_Goal_: Put every line of the records below into a Markdown table with two columns, Row and Text. Number the rows and leave out blank lines.
** begin Records provided **
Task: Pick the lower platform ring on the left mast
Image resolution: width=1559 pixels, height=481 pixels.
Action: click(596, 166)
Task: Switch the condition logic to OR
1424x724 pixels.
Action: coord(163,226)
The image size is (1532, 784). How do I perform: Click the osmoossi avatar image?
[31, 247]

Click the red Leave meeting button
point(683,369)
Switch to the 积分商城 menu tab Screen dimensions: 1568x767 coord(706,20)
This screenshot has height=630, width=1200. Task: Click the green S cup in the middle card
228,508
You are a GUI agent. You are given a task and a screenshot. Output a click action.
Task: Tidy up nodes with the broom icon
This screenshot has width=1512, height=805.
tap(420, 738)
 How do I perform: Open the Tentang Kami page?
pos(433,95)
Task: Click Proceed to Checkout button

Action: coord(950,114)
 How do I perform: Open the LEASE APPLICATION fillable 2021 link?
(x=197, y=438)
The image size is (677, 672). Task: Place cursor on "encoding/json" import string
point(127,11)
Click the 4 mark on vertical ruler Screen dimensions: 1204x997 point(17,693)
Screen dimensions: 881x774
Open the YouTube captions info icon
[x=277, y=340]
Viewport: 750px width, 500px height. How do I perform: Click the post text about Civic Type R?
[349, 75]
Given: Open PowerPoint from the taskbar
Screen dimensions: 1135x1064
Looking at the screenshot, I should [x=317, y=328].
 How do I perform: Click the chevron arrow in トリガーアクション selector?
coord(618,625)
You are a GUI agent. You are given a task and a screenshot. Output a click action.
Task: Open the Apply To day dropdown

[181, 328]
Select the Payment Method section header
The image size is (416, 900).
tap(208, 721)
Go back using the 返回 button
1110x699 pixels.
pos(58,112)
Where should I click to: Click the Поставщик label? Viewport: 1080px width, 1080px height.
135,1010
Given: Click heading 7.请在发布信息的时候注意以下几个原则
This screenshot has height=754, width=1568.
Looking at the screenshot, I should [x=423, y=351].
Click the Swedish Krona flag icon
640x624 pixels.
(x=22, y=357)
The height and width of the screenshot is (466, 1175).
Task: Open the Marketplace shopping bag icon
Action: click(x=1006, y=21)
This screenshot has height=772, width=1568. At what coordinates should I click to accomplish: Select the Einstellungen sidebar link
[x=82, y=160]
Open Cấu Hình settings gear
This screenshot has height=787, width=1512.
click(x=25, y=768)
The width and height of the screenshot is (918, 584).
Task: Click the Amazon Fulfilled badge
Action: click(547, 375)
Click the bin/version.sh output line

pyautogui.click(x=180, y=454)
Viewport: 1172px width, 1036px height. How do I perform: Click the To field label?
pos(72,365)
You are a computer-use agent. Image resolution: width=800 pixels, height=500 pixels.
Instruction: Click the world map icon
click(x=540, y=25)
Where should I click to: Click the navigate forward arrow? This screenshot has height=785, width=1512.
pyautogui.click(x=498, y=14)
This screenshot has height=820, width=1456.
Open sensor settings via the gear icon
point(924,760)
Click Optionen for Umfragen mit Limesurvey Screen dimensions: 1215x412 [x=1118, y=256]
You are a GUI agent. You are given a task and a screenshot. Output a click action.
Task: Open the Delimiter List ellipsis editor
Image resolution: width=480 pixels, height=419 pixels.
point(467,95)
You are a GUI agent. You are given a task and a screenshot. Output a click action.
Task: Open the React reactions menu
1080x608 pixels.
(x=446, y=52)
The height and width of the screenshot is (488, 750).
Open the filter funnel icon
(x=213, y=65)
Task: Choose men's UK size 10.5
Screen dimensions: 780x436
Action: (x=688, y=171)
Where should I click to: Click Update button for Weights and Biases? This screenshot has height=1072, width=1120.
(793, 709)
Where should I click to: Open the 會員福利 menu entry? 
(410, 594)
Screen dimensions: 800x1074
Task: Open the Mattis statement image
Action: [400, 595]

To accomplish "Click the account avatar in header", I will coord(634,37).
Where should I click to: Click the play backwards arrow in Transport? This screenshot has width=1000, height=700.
** end Records provided **
_Correct response_:
| Row | Text |
|---|---|
| 1 | Task: Pick the lower platform ring on the left mast |
| 2 | Image resolution: width=1559 pixels, height=481 pixels. |
| 3 | Action: click(596, 166) |
| 4 | Task: Switch the condition logic to OR |
| 5 | 1424x724 pixels. |
| 6 | Action: coord(163,226) |
| 7 | The image size is (1532, 784). How do I perform: Click the osmoossi avatar image? |
| 8 | [31, 247] |
| 9 | Click the red Leave meeting button |
| 10 | point(683,369) |
| 11 | Switch to the 积分商城 menu tab Screen dimensions: 1568x767 coord(706,20) |
| 12 | This screenshot has height=630, width=1200. Task: Click the green S cup in the middle card |
| 13 | 228,508 |
| 14 | You are a GUI agent. You are given a task and a screenshot. Output a click action. |
| 15 | Task: Tidy up nodes with the broom icon |
| 16 | This screenshot has width=1512, height=805. |
| 17 | tap(420, 738) |
| 18 |  How do I perform: Open the Tentang Kami page? |
| 19 | pos(433,95) |
| 20 | Task: Click Proceed to Checkout button |
| 21 | Action: coord(950,114) |
| 22 |  How do I perform: Open the LEASE APPLICATION fillable 2021 link? |
| 23 | (x=197, y=438) |
| 24 | The image size is (677, 672). Task: Place cursor on "encoding/json" import string |
| 25 | point(127,11) |
| 26 | Click the 4 mark on vertical ruler Screen dimensions: 1204x997 point(17,693) |
| 27 | Screen dimensions: 881x774 |
| 28 | Open the YouTube captions info icon |
| 29 | [x=277, y=340] |
| 30 | Viewport: 750px width, 500px height. How do I perform: Click the post text about Civic Type R? |
| 31 | [349, 75] |
| 32 | Given: Open PowerPoint from the taskbar |
| 33 | Screen dimensions: 1135x1064 |
| 34 | Looking at the screenshot, I should [x=317, y=328]. |
| 35 |  How do I perform: Click the chevron arrow in トリガーアクション selector? |
| 36 | coord(618,625) |
| 37 | You are a GUI agent. You are given a task and a screenshot. Output a click action. |
| 38 | Task: Open the Apply To day dropdown |
| 39 | [181, 328] |
| 40 | Select the Payment Method section header |
| 41 | The image size is (416, 900). |
| 42 | tap(208, 721) |
| 43 | Go back using the 返回 button |
| 44 | 1110x699 pixels. |
| 45 | pos(58,112) |
| 46 | Where should I click to: Click the Поставщик label? Viewport: 1080px width, 1080px height. |
| 47 | 135,1010 |
| 48 | Given: Click heading 7.请在发布信息的时候注意以下几个原则 |
| 49 | This screenshot has height=754, width=1568. |
| 50 | Looking at the screenshot, I should [x=423, y=351]. |
| 51 | Click the Swedish Krona flag icon |
| 52 | 640x624 pixels. |
| 53 | (x=22, y=357) |
| 54 | The height and width of the screenshot is (466, 1175). |
| 55 | Task: Open the Marketplace shopping bag icon |
| 56 | Action: click(x=1006, y=21) |
| 57 | This screenshot has height=772, width=1568. At what coordinates should I click to accomplish: Select the Einstellungen sidebar link |
| 58 | [x=82, y=160] |
| 59 | Open Cấu Hình settings gear |
| 60 | This screenshot has height=787, width=1512. |
| 61 | click(x=25, y=768) |
| 62 | The width and height of the screenshot is (918, 584). |
| 63 | Task: Click the Amazon Fulfilled badge |
| 64 | Action: click(547, 375) |
| 65 | Click the bin/version.sh output line |
| 66 | pyautogui.click(x=180, y=454) |
| 67 | Viewport: 1172px width, 1036px height. How do I perform: Click the To field label? |
| 68 | pos(72,365) |
| 69 | You are a computer-use agent. Image resolution: width=800 pixels, height=500 pixels. |
| 70 | Instruction: Click the world map icon |
| 71 | click(x=540, y=25) |
| 72 | Where should I click to: Click the navigate forward arrow? This screenshot has height=785, width=1512. |
| 73 | pyautogui.click(x=498, y=14) |
| 74 | This screenshot has height=820, width=1456. |
| 75 | Open sensor settings via the gear icon |
| 76 | point(924,760) |
| 77 | Click Optionen for Umfragen mit Limesurvey Screen dimensions: 1215x412 [x=1118, y=256] |
| 78 | You are a GUI agent. You are given a task and a screenshot. Output a click action. |
| 79 | Task: Open the Delimiter List ellipsis editor |
| 80 | Image resolution: width=480 pixels, height=419 pixels. |
| 81 | point(467,95) |
| 82 | You are a GUI agent. You are given a task and a screenshot. Output a click action. |
| 83 | Task: Open the React reactions menu |
| 84 | 1080x608 pixels. |
| 85 | (x=446, y=52) |
| 86 | The height and width of the screenshot is (488, 750). |
| 87 | Open the filter funnel icon |
| 88 | (x=213, y=65) |
| 89 | Task: Choose men's UK size 10.5 |
| 90 | Screen dimensions: 780x436 |
| 91 | Action: (x=688, y=171) |
| 92 | Where should I click to: Click Update button for Weights and Biases? This screenshot has height=1072, width=1120. |
| 93 | (793, 709) |
| 94 | Where should I click to: Open the 會員福利 menu entry?  |
| 95 | (410, 594) |
| 96 | Screen dimensions: 800x1074 |
| 97 | Task: Open the Mattis statement image |
| 98 | Action: [400, 595] |
| 99 | To accomplish "Click the account avatar in header", I will coord(634,37). |
| 100 | Where should I click to: Click the play backwards arrow in Transport? This screenshot has width=1000, height=700. |